Quasars were initially identified as high redshift objects ( redshift- shift of the spectral lines of chemical elements to the red (long-wave) side) and electromagnetic radiation, having very small angular dimensions. For this reason, they could not be distinguished from stars for a long time, because extended sources are more consistent with galaxies. It was only later that traces of parent galaxies were discovered around quasars.
Term quasar stands for "star-like". According to one theory, quasars are galaxies at the initial stage of development, in which a supermassive black hole absorbs surrounding matter.
The first quasar, 3C 48, was discovered in the late 1950s by Alan Sandage and Thomas Matthews during a radio sky survey. In 1963, 5 quasars were already known. In the same year, Dutch astronomer Martin Schmidt proved that the lines in the spectra of quasars are strongly redshifted.

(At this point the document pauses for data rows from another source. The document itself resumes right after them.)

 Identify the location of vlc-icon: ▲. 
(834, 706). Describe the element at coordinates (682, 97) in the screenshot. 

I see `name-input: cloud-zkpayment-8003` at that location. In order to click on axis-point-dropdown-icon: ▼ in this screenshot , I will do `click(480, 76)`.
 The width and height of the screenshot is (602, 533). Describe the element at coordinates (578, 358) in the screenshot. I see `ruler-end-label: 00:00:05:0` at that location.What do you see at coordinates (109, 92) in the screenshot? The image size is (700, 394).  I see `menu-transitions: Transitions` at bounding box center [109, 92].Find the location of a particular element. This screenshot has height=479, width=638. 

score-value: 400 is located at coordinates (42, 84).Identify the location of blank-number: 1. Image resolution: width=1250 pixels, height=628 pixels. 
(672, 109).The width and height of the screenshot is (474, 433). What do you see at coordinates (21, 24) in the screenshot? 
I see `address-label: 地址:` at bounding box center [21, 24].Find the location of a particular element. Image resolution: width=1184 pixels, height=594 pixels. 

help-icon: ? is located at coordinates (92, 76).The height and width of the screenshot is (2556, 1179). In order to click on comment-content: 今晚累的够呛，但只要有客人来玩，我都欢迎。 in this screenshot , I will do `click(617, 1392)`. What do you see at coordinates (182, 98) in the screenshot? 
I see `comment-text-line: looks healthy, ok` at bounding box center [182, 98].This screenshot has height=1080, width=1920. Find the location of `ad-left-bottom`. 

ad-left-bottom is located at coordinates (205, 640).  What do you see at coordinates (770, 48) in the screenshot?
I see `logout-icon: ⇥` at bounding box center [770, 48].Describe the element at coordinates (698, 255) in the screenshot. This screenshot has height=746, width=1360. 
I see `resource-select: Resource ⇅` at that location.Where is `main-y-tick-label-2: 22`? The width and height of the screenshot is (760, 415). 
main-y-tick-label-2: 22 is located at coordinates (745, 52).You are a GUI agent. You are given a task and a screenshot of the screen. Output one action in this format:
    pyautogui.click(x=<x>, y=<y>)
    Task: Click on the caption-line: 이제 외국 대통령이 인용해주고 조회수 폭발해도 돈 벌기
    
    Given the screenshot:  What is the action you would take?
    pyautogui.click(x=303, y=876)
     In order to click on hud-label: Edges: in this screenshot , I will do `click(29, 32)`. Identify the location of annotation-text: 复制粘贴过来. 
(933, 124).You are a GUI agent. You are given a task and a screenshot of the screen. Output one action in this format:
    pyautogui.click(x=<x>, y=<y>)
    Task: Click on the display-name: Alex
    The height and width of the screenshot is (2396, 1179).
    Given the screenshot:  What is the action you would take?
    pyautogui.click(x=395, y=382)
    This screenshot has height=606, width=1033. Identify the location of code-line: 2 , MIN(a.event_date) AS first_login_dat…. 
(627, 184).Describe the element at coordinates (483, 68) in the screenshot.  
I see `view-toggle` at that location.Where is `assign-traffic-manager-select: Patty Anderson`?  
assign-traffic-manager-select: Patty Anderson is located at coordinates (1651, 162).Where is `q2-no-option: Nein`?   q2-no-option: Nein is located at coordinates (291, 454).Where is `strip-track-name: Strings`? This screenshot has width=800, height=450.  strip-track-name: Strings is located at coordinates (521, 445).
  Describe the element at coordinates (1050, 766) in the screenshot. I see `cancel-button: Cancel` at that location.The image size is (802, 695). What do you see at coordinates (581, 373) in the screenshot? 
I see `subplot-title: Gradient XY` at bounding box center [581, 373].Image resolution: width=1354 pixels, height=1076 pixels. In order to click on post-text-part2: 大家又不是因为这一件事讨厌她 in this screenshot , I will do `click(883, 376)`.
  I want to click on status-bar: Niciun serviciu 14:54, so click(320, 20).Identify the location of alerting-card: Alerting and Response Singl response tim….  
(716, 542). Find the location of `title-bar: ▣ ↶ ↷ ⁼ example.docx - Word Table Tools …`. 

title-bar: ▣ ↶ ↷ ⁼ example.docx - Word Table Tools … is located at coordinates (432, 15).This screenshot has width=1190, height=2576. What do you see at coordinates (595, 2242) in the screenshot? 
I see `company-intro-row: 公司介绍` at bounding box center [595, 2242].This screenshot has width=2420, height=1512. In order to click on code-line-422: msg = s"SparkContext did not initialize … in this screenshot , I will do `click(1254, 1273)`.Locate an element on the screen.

Recently, it has been accepted that the source of radiation is the accretion disk of a supermassive black hole located in the center of the galaxy and, therefore, the red shift of quasars is greater than the cosmological one by the amount of gravitational shift predicted by A. Einstein in the general theory of relativity (GTR). To date, more than 200,000 quasars have been discovered. The distance to it is determined by the redshift and brightness of the quasar. For example, one of the closest quasars and the brighter one, 3C 273, is located at a distance about 3 billion light years. Recent observations show that most quasars are located near the centers of huge elliptical galaxies, and the irregular variability of quasar brightness on time scales of less than a day indicates that region of generation of their radiation has a small size comparable to the size of the solar system.
On average, a quasar produces about 10 trillion times more energy per second than our Sun (and a million times more energy than the most powerful known star), and exhibits emission variability across all wavelength ranges.
The physical mechanism responsible for the generation of such powerful radiation in a relatively small volume is not yet reliably known. The processes occurring in quasars are the subject of intensive theoretical research.
Narrow absorption lines of hydrogen and ions of heavy elements were discovered in the spectra of distant quasars. The nature of the narrow absorption lines remains unclear. The absorbing medium can be extensive coronas of galaxies or individual clouds of cold gas in intergalactic space. It is possible that such clouds may be remnants of the diffuse medium from which galaxies were formed.